On Why This Exists On Why This Exists
Kathmandu, 2026
I want to write down why Practical AI Nepal exists, while the reason is still clear to me, so that whoever carries this work after me knows what it was for.
For most of my working life I have watched where technology comes from, and where it goes. It comes, almost always, from the West — born in a handful of labs and companies that have never been to Nepal and were not thinking about it. For a long time I assumed that was simply the order of things: that places like theirs would make, and places like ours would receive.
But that is not what I actually saw happen. I watched the open movements — open source, open models, open knowledge — take what was born in those labs and carry it outward, and the momentum kept landing in unexpected places. In regions like mine. In regions living under conditions like ours. First we consumed what was made. Then, quietly, we began to give it direction. The problems worth solving, the designs that fit real constraints, the markets that actually mattered, the decisions about talent and technology — more and more of these came from where I was standing, not from where the technology was born. And with every passing year this has proven more true, not less.
I knew this before I had words for it, because my own early work taught me. In 2018 I helped build a system that recognised Nepali paper currency for blind and visually-impaired people, running entirely on a phone, completely offline — because the people who needed it could not depend on the internet, and no one abroad was ever going to build it for them. After the 2015 earthquake, I worked on using AI to assess which houses had been damaged and which needed retrofitting — a problem that existed here, mattered here, and could only be understood here. The tools underneath were born elsewhere. The purpose, the judgment, and the impact were entirely ours.
So when artificial intelligence arrived in its newest and most powerful form, the old arrangement stopped being acceptable to me — not out of grievance, but because I had already seen the better arrangement with my own eyes.
Not because the tools are bad — they are extraordinary. But because AI is not a tool like a spreadsheet or a search engine. It decides. It mediates language, judgment, knowledge, and increasingly, opportunity. A society that can only consume such systems, never govern them, run them, evaluate them, or shape them, is a society that has quietly agreed to let its institutions, its languages, and its judgments be administered by machines it does not understand and cannot question. I was not willing to agree to that on Nepal’s behalf. I do not think anyone should.
So the question that produced this initiative was narrow and stubborn: not whether Nepal could imagine a future with AI — anyone can imagine — but whether Nepal could build the practical ability to use, govern, run, adapt, evaluate, and improve these systems on terms it sets for itself. Capability, not consumption. Sovereignty, understood not as isolation but as having a choice. Quality, held honestly, instead of hype.

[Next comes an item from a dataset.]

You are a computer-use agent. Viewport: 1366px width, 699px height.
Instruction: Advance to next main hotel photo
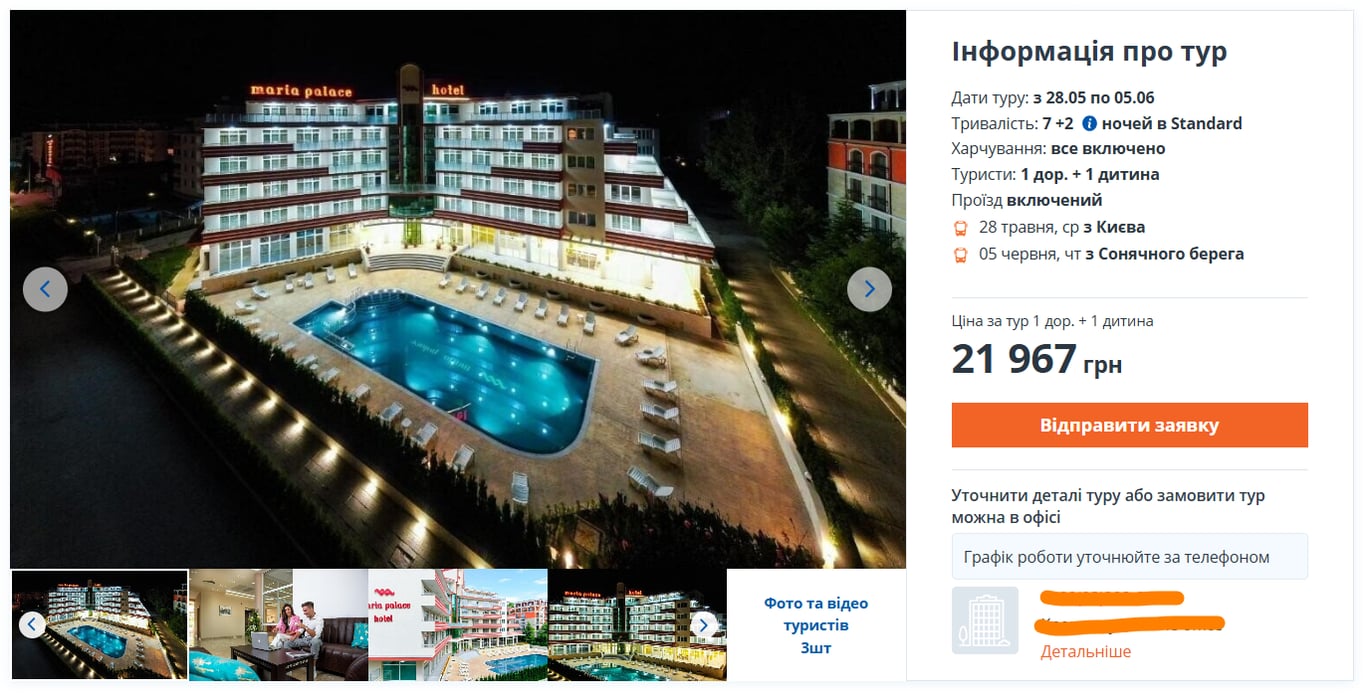[869, 289]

I chose the word practical deliberately, and I want it defended after I am gone. There will be pressure to become a place that issues opinions, attends summits, and accumulates prestige. That is the easy version, and it is a slow death. This was meant to be a working place — one that measures what actually works, trains the people who actually need training, builds the things that actually have to exist, and tells the truth about what fails. Authority here is meant to be earned through evidence, never asserted through position. If this work ever starts asserting more than it has built, it will have betrayed its founding.
I also want to record what this is not. It is not mine, and it was never meant to stay mine. It is not a vehicle for any company, including my own. It is not a Nepal-only project pretending to global relevance, nor a globally-imitative project ashamed of being Nepali. It begins here because here is where I stand, and because the problems we face — small economy, under-resourced, building capability without inherited advantage — are not ours alone. Most of the world is in our position, not in Silicon Valley’s. If we solve these problems well and in the open, the work will travel. From Nepal, to the region, to everyone standing where we stand.

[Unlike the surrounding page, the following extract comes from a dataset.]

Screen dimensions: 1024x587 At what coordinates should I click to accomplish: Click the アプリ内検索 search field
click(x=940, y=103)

I have no illusion that this will be finished in my lifetime, and I have arranged the work so it does not need to be. The point was never to arrive. The point was to begin something with strong enough momentum that the situation’s own logic carries it forward — to shape the ground so thoroughly, so far upstream, that capability in this country becomes not an aspiration but an inevitability.
That is the whole of it. Build the capability. Keep it honest. Keep it open. Hand it on.
If you are reading this and the work is still alive, then the beginning holds.